[WHAT IS BEING ASKED] The answer must consist of every line in the data that contains "agent".

[STORED DATA]
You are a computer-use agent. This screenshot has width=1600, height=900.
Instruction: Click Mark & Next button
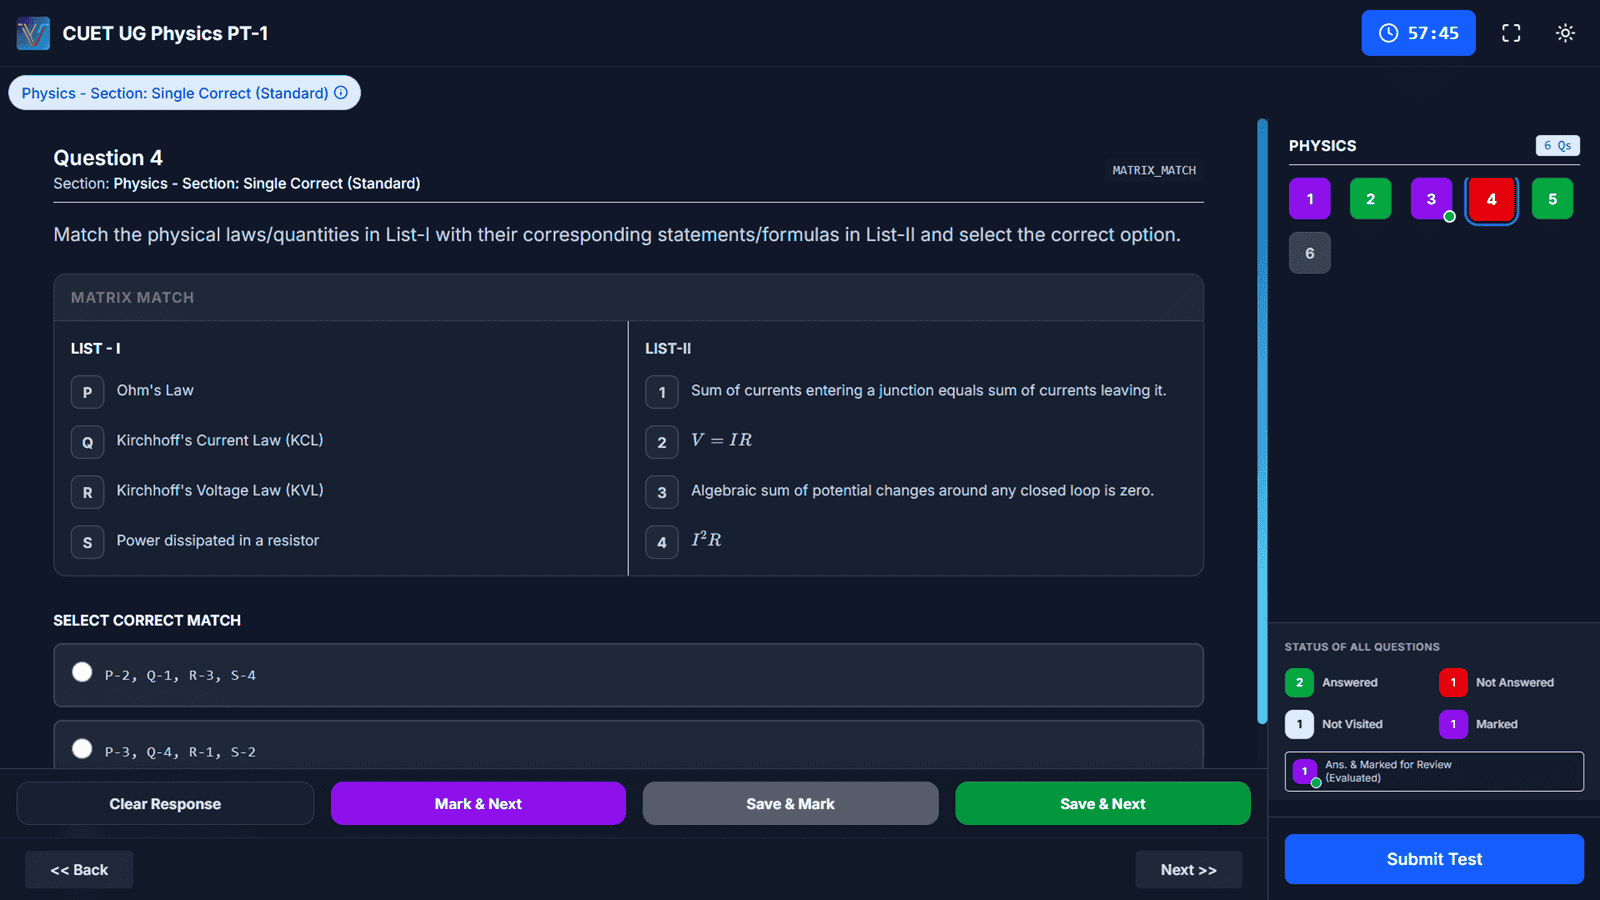478,804
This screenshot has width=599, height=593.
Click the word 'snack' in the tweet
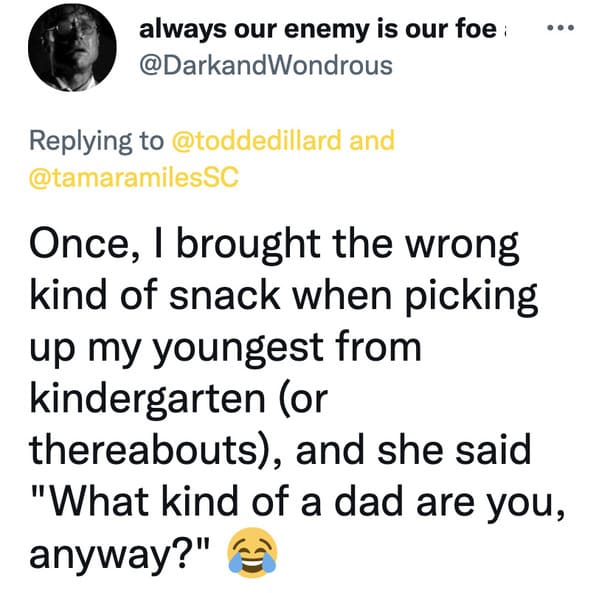pyautogui.click(x=225, y=295)
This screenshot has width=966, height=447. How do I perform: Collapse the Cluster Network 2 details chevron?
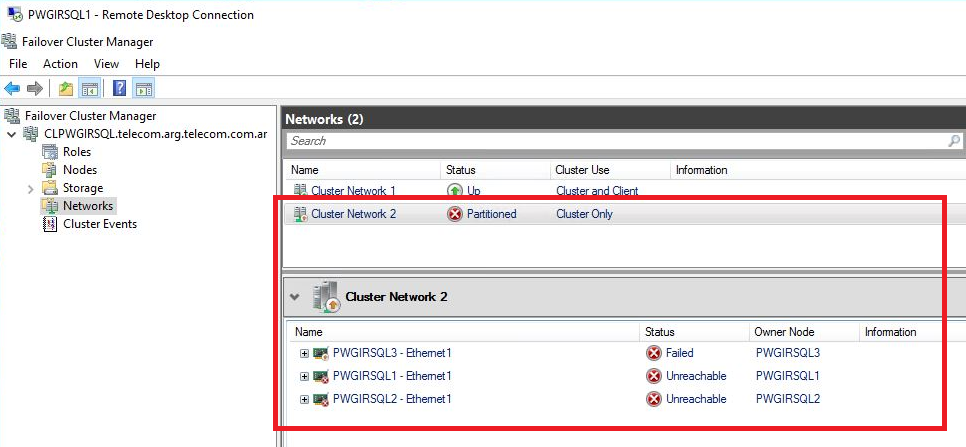(x=295, y=297)
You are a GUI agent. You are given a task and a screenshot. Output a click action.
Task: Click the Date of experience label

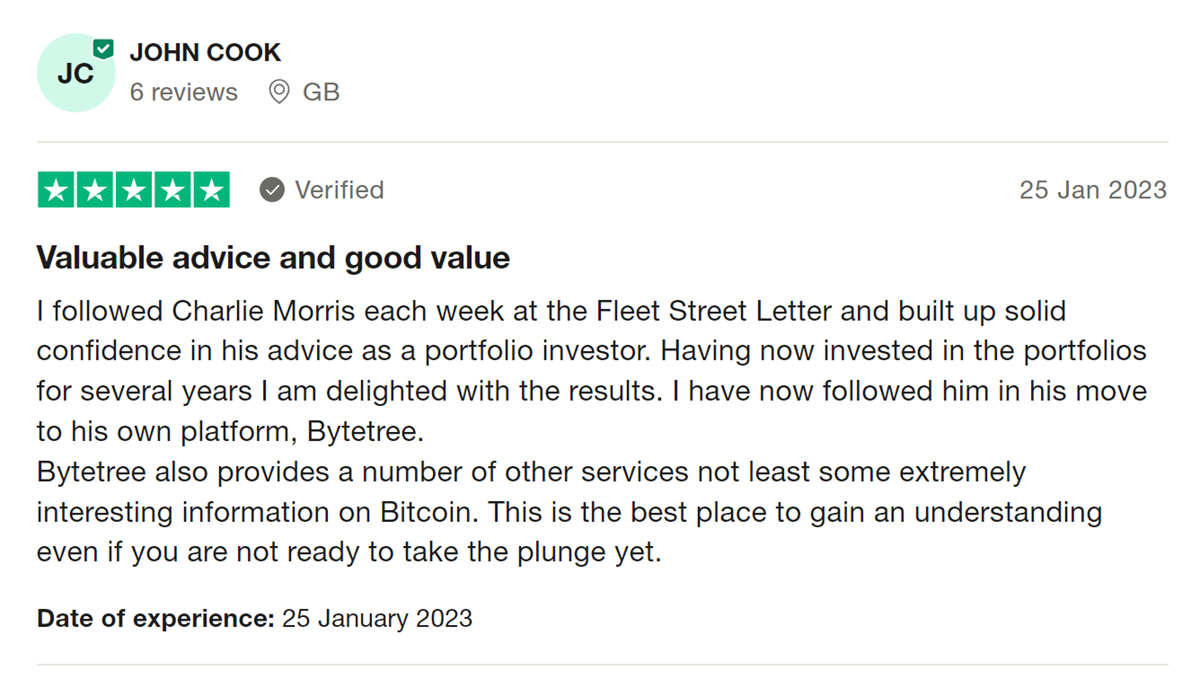click(x=155, y=618)
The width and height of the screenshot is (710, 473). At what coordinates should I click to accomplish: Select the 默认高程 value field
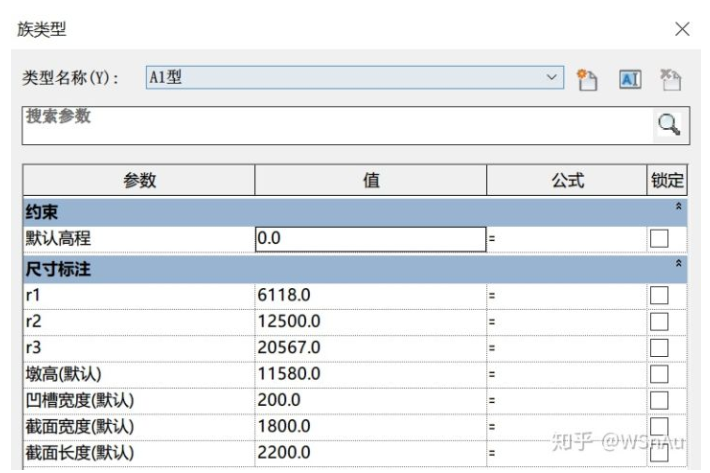coord(369,239)
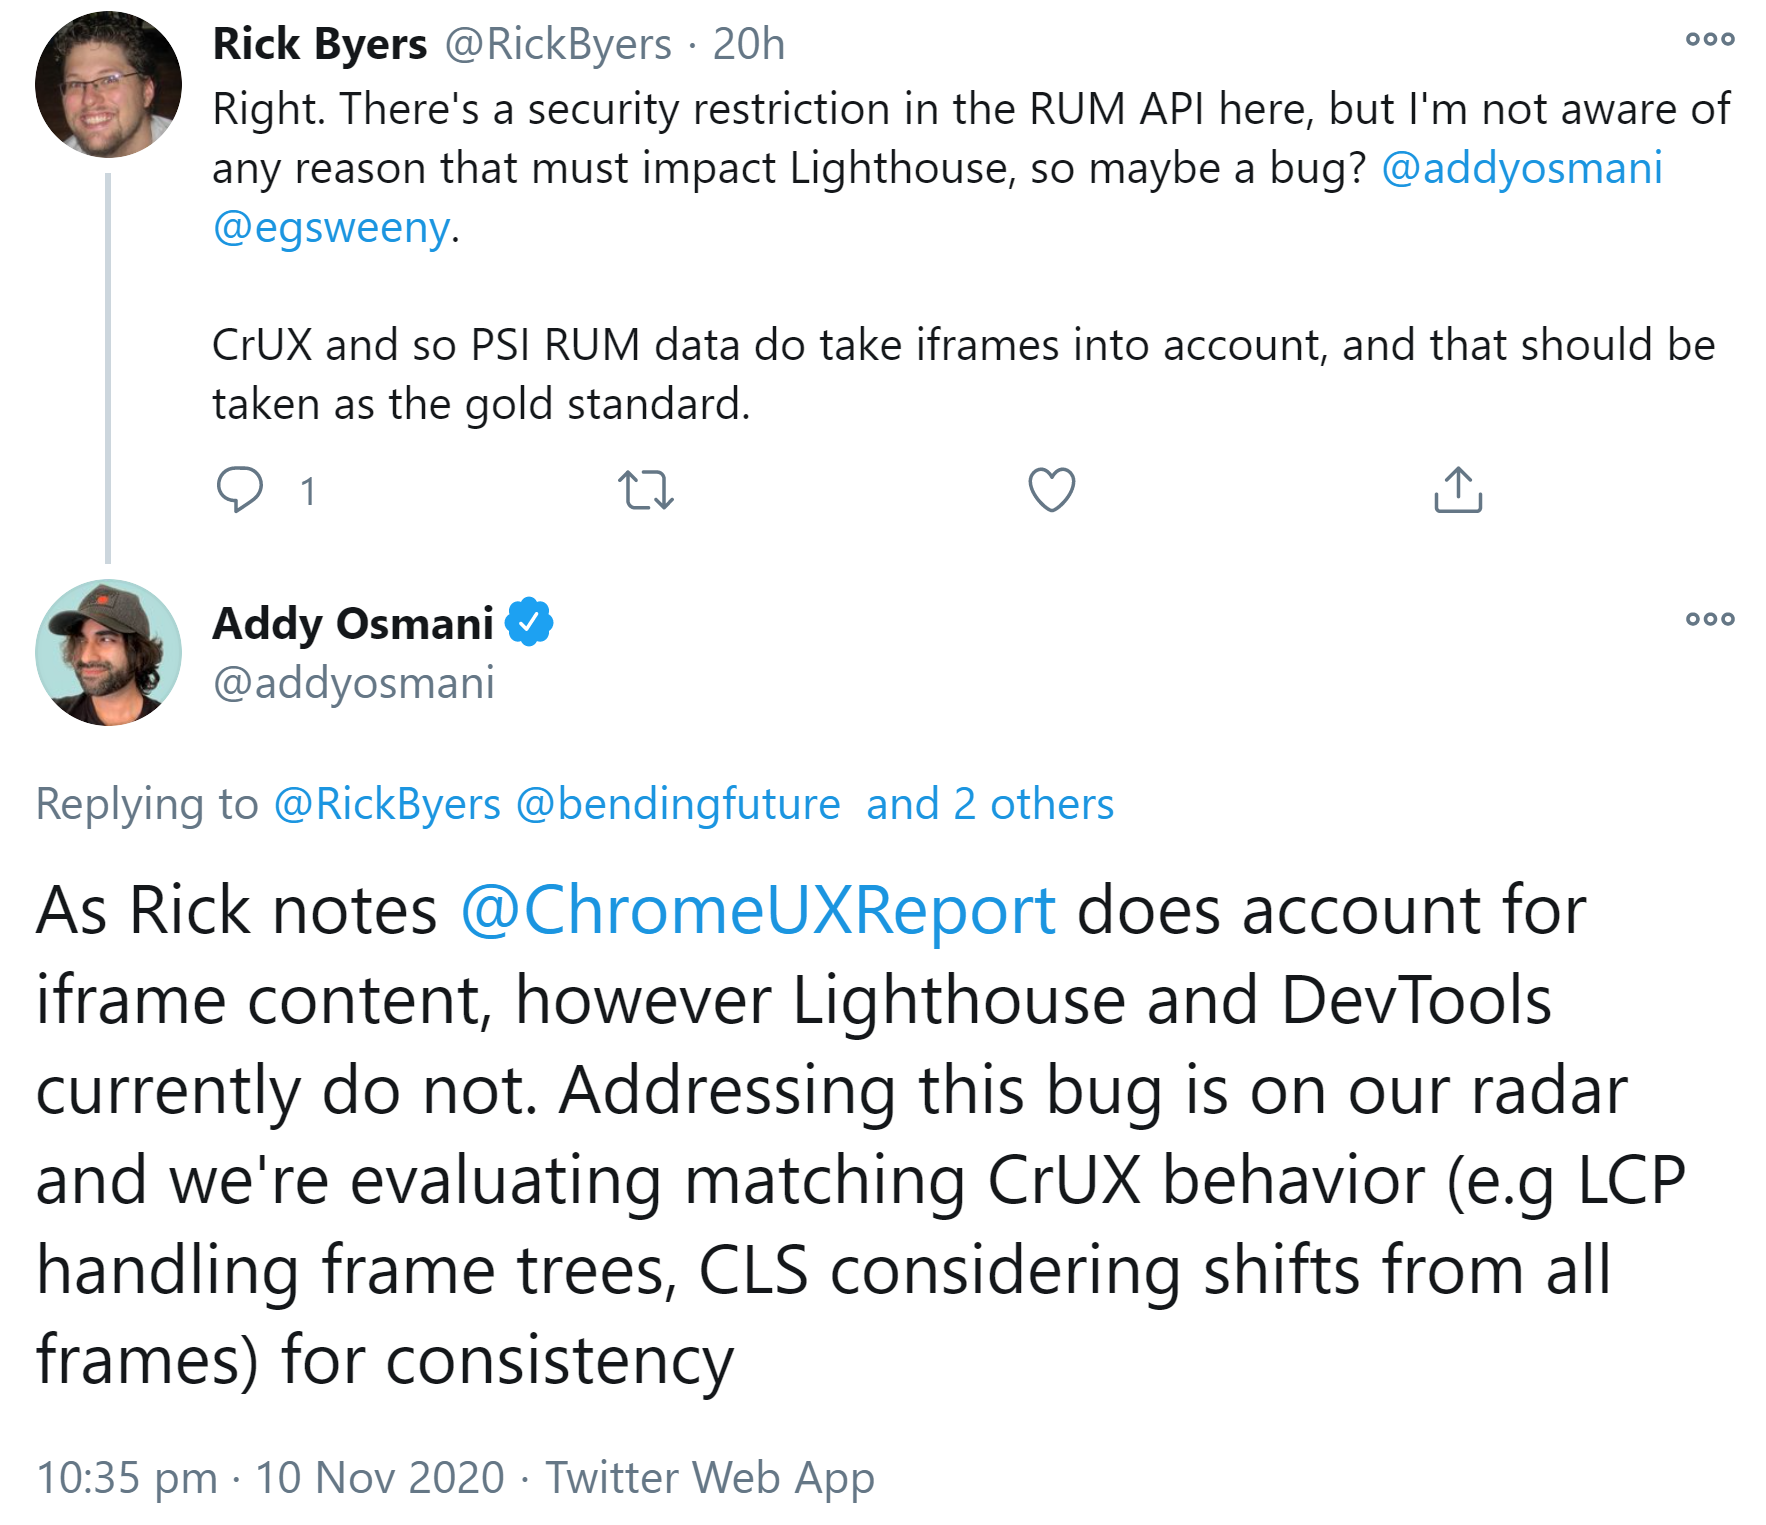
Task: Click the Addy Osmani display name
Action: (x=353, y=623)
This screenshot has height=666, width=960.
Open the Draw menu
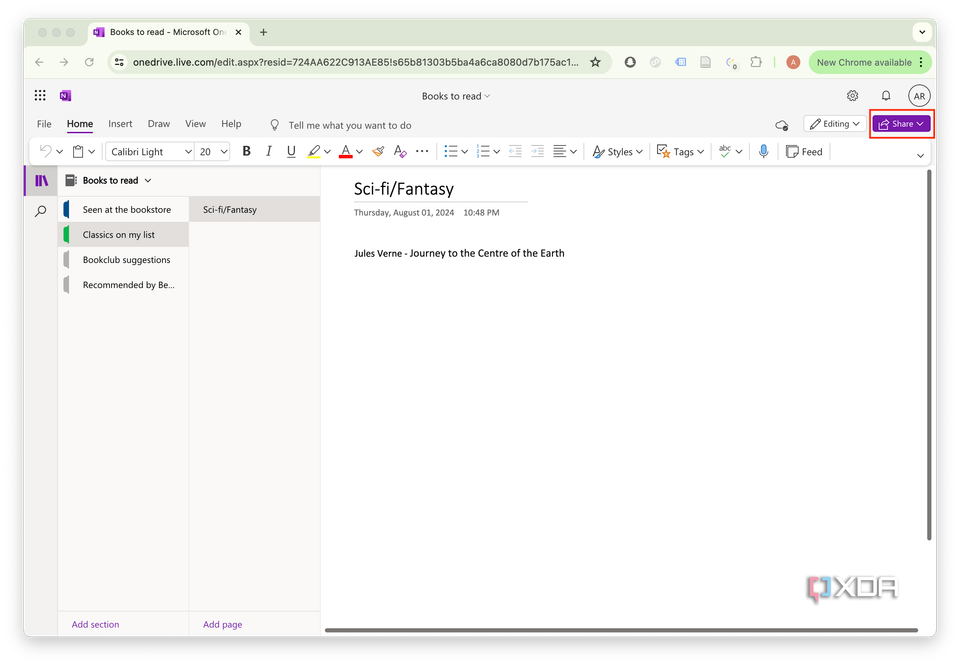[158, 123]
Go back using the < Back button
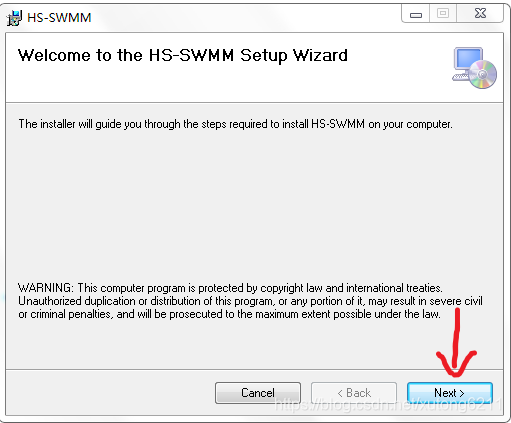This screenshot has width=511, height=423. 354,393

[OUTPUT FOR THIS TASK]
You are a computer-use agent. This screenshot has width=1600, height=900.
You are a GUI agent. You are given a task and a screenshot. Output a click action.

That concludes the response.